To do. Can you copy out the lines of the material below, from the one containing "Dreamchild (1985) (379, 96)" through the one containing "The Movie Damned: Cursed", with both of those lines included and nothing else?
### Data records ###
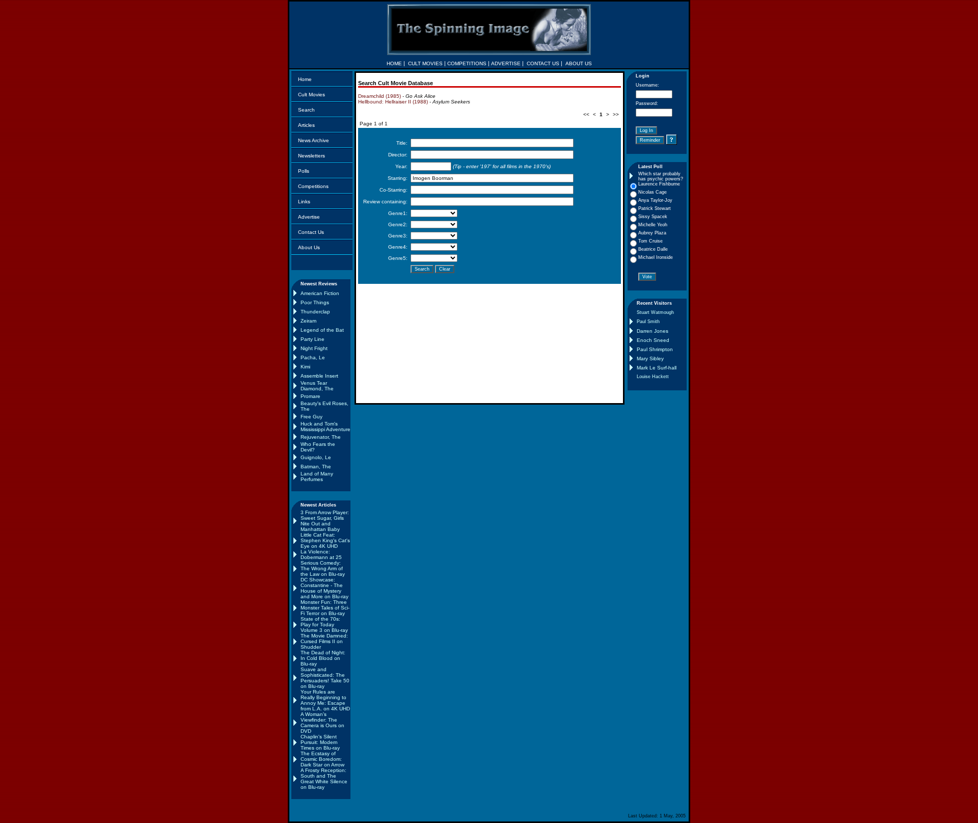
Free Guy (311, 416)
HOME (394, 63)
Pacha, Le (313, 357)
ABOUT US (578, 63)
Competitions (313, 186)
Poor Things (315, 302)
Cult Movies (311, 94)
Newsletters (311, 155)
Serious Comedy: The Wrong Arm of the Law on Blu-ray (323, 568)
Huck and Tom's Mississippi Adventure (325, 426)
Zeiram (308, 321)
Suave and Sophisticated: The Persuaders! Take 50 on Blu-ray (325, 678)
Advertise (309, 217)
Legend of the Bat (322, 330)
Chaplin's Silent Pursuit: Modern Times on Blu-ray (320, 742)
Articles (306, 125)
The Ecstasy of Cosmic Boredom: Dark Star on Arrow (322, 759)
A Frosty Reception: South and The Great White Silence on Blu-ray (324, 778)
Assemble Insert (319, 376)
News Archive (313, 140)
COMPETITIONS (466, 63)
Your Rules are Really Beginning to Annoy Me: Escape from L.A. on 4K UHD (325, 700)
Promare (310, 396)
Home (305, 79)
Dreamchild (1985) (379, 96)
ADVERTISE (506, 63)
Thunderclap (315, 311)
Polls (303, 171)
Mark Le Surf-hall (656, 367)
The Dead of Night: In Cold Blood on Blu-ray (323, 658)
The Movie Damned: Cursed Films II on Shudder (324, 641)
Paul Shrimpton (655, 349)
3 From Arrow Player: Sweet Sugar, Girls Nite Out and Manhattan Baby (325, 521)
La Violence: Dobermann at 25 (321, 554)
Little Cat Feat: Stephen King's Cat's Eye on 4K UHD (325, 540)
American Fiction (320, 293)
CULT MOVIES (425, 63)
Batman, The (316, 466)
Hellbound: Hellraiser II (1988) (393, 101)
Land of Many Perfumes (317, 476)
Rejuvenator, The (321, 437)
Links (304, 201)
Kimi (305, 366)
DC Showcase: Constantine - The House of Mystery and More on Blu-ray (324, 588)
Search (306, 110)
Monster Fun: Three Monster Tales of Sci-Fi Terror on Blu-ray (325, 607)
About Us (309, 247)
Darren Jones (652, 331)
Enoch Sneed (653, 340)
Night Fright (314, 348)
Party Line (312, 339)
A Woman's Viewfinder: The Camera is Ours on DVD (322, 722)
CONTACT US (543, 63)
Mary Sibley (650, 358)
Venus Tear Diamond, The (317, 385)
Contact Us (311, 232)
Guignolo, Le (316, 457)
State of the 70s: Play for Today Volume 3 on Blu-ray (324, 624)
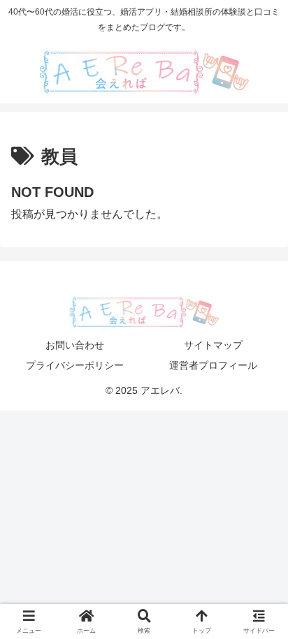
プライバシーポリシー (75, 365)
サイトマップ (213, 345)
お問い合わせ (74, 345)
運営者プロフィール (213, 365)
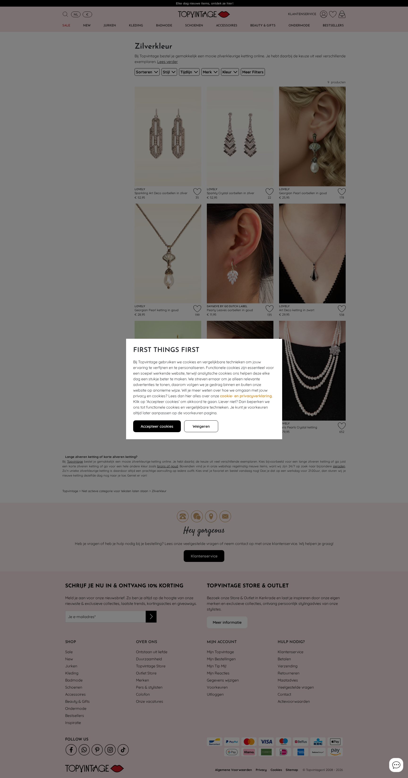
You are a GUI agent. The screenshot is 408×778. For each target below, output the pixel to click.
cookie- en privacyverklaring (246, 395)
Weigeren (201, 426)
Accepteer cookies (157, 426)
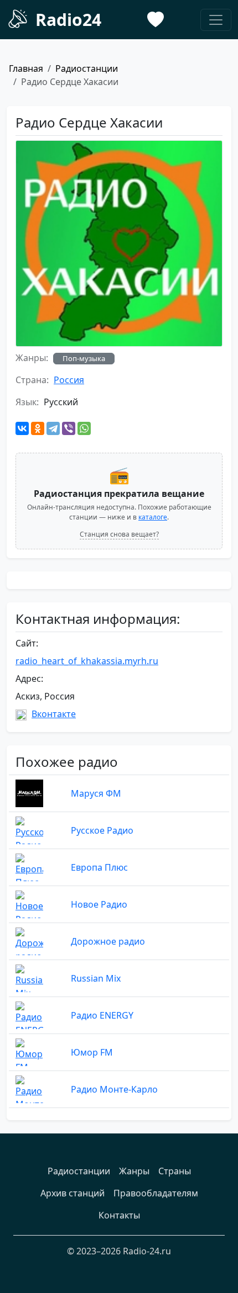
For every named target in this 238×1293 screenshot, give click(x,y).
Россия (69, 380)
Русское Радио (102, 830)
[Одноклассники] (37, 428)
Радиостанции (86, 68)
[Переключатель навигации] (215, 20)
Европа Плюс (99, 867)
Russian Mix (96, 978)
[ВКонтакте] (22, 428)
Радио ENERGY (102, 1015)
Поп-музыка (84, 358)
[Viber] (68, 428)
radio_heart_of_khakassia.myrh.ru (86, 661)
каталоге (152, 517)
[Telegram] (53, 428)
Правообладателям (155, 1193)
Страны (174, 1171)
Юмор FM (92, 1052)
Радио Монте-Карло (114, 1089)
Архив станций (72, 1193)
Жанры (134, 1171)
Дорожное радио (108, 941)
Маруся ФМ (96, 793)
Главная (26, 68)
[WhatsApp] (84, 428)
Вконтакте (54, 714)
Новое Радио (99, 904)
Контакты (119, 1215)
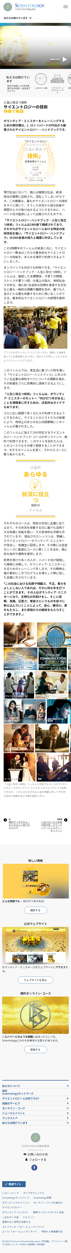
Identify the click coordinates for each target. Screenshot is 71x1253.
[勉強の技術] (20, 634)
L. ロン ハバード (10, 1193)
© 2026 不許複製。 (26, 1241)
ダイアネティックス (33, 1193)
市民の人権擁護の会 (52, 1231)
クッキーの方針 (19, 1244)
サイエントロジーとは (20, 1098)
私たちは (16, 18)
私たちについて (11, 1086)
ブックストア (9, 1118)
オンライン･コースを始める (48, 1202)
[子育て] (19, 738)
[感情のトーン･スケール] (21, 659)
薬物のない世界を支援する (16, 1222)
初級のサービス (11, 1103)
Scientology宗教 (42, 1197)
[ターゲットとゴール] (20, 767)
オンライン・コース (13, 1108)
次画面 (59, 819)
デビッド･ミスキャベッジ (15, 1202)
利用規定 (31, 1244)
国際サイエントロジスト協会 (48, 1212)
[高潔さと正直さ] (51, 684)
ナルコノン (29, 1217)
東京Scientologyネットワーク (19, 1092)
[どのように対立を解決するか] (19, 684)
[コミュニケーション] (53, 659)
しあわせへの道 (10, 1217)
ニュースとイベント (13, 1113)
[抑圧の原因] (25, 711)
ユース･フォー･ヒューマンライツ (19, 1231)
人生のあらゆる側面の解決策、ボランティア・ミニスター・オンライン (51, 826)
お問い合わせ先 (37, 1154)
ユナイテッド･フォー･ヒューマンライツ (23, 1226)
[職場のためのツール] (52, 738)
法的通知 (41, 1244)
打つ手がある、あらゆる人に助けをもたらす (19, 825)
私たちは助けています (15, 1123)
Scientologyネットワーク (15, 1197)
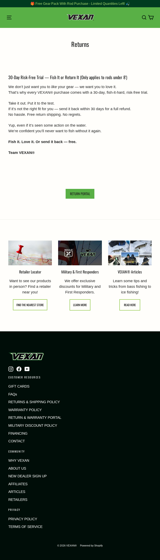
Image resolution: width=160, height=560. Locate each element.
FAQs (12, 394)
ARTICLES (16, 492)
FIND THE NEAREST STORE (30, 305)
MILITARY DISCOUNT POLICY (32, 426)
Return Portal (80, 193)
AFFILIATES (18, 484)
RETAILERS (17, 500)
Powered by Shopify (91, 545)
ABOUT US (17, 468)
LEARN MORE (80, 305)
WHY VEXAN (18, 461)
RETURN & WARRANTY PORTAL (34, 418)
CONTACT (16, 441)
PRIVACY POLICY (22, 519)
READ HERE (130, 305)
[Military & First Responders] (80, 253)
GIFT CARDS (18, 386)
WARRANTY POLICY (25, 410)
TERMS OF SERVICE (25, 527)
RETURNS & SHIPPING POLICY (34, 402)
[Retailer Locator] (30, 253)
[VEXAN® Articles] (130, 253)
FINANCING (18, 433)
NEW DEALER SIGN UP (27, 476)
###
Result of this task.
Dreamchild (1985) (379, 96)
ADVERTISE (506, 63)
Thunderclap (315, 311)
Polls (303, 171)
Mark Le Surf-hall (656, 367)
The Dead of Night: In Cold Blood on Blu-ray (323, 658)
The Movie Damned: Cursed Films II on Shudder (324, 641)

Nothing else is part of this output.